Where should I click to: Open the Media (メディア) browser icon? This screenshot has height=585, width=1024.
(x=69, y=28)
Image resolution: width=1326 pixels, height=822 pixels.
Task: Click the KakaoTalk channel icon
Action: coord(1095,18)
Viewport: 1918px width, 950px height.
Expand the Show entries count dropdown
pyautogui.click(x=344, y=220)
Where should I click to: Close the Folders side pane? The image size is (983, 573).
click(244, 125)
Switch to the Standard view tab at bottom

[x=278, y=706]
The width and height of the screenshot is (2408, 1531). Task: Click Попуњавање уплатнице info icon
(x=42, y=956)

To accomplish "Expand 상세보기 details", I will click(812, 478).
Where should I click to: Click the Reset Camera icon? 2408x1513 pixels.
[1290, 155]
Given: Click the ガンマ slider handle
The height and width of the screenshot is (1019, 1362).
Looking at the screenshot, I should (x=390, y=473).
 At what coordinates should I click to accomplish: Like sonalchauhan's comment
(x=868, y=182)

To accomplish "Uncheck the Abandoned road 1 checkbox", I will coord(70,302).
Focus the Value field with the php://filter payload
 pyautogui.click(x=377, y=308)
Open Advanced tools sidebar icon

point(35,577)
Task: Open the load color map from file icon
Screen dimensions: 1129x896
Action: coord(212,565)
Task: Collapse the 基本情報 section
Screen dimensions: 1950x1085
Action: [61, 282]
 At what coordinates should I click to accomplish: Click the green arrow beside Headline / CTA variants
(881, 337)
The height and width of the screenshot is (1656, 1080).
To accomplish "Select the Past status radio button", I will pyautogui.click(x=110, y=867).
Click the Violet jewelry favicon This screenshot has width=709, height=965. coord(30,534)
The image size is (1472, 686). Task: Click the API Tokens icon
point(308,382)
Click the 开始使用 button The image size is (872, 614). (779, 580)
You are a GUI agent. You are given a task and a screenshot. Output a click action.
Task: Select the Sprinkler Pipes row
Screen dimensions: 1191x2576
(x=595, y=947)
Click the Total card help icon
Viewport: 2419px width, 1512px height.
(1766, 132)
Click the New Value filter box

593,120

# Job:
Rewrite all of the records above, replacing every occurrence of "Screen dimensions" with "Display size" and leaving everything else unchanged.

# Output for this task:
Where should I click to: Open the Media (メディア) browser icon? This screenshot has height=585, width=1024.
(x=69, y=28)
Image resolution: width=1326 pixels, height=822 pixels.
Task: Click the KakaoTalk channel icon
Action: coord(1095,18)
Viewport: 1918px width, 950px height.
Expand the Show entries count dropdown
pyautogui.click(x=344, y=220)
Where should I click to: Close the Folders side pane? The image size is (983, 573).
click(244, 125)
Switch to the Standard view tab at bottom

[x=278, y=706]
The width and height of the screenshot is (2408, 1531). Task: Click Попуњавање уплатнице info icon
(x=42, y=956)

To accomplish "Expand 상세보기 details", I will click(812, 478).
Where should I click to: Click the Reset Camera icon? 2408x1513 pixels.
[1290, 155]
Given: Click the ガンマ slider handle
The height and width of the screenshot is (1019, 1362).
Looking at the screenshot, I should (x=390, y=473).
 At what coordinates should I click to accomplish: Like sonalchauhan's comment
(x=868, y=182)

To accomplish "Uncheck the Abandoned road 1 checkbox", I will coord(70,302).
Focus the Value field with the php://filter payload
 pyautogui.click(x=377, y=308)
Open Advanced tools sidebar icon

point(35,577)
Task: Open the load color map from file icon
Display size: 1129x896
Action: coord(212,565)
Task: Collapse the 基本情報 section
Display size: 1950x1085
Action: [61, 282]
 At what coordinates should I click to accomplish: Click the green arrow beside Headline / CTA variants
(881, 337)
The height and width of the screenshot is (1656, 1080).
To accomplish "Select the Past status radio button", I will pyautogui.click(x=110, y=867).
Click the Violet jewelry favicon This screenshot has width=709, height=965. coord(30,534)
The image size is (1472, 686). Task: Click the API Tokens icon
point(308,382)
Click the 开始使用 button The image size is (872, 614). (779, 580)
You are a GUI agent. You are given a task and a screenshot. Output a click action.
Task: Select the Sprinkler Pipes row
Display size: 1191x2576
(x=595, y=947)
Click the Total card help icon
Viewport: 2419px width, 1512px height.
(1766, 132)
Click the New Value filter box

593,120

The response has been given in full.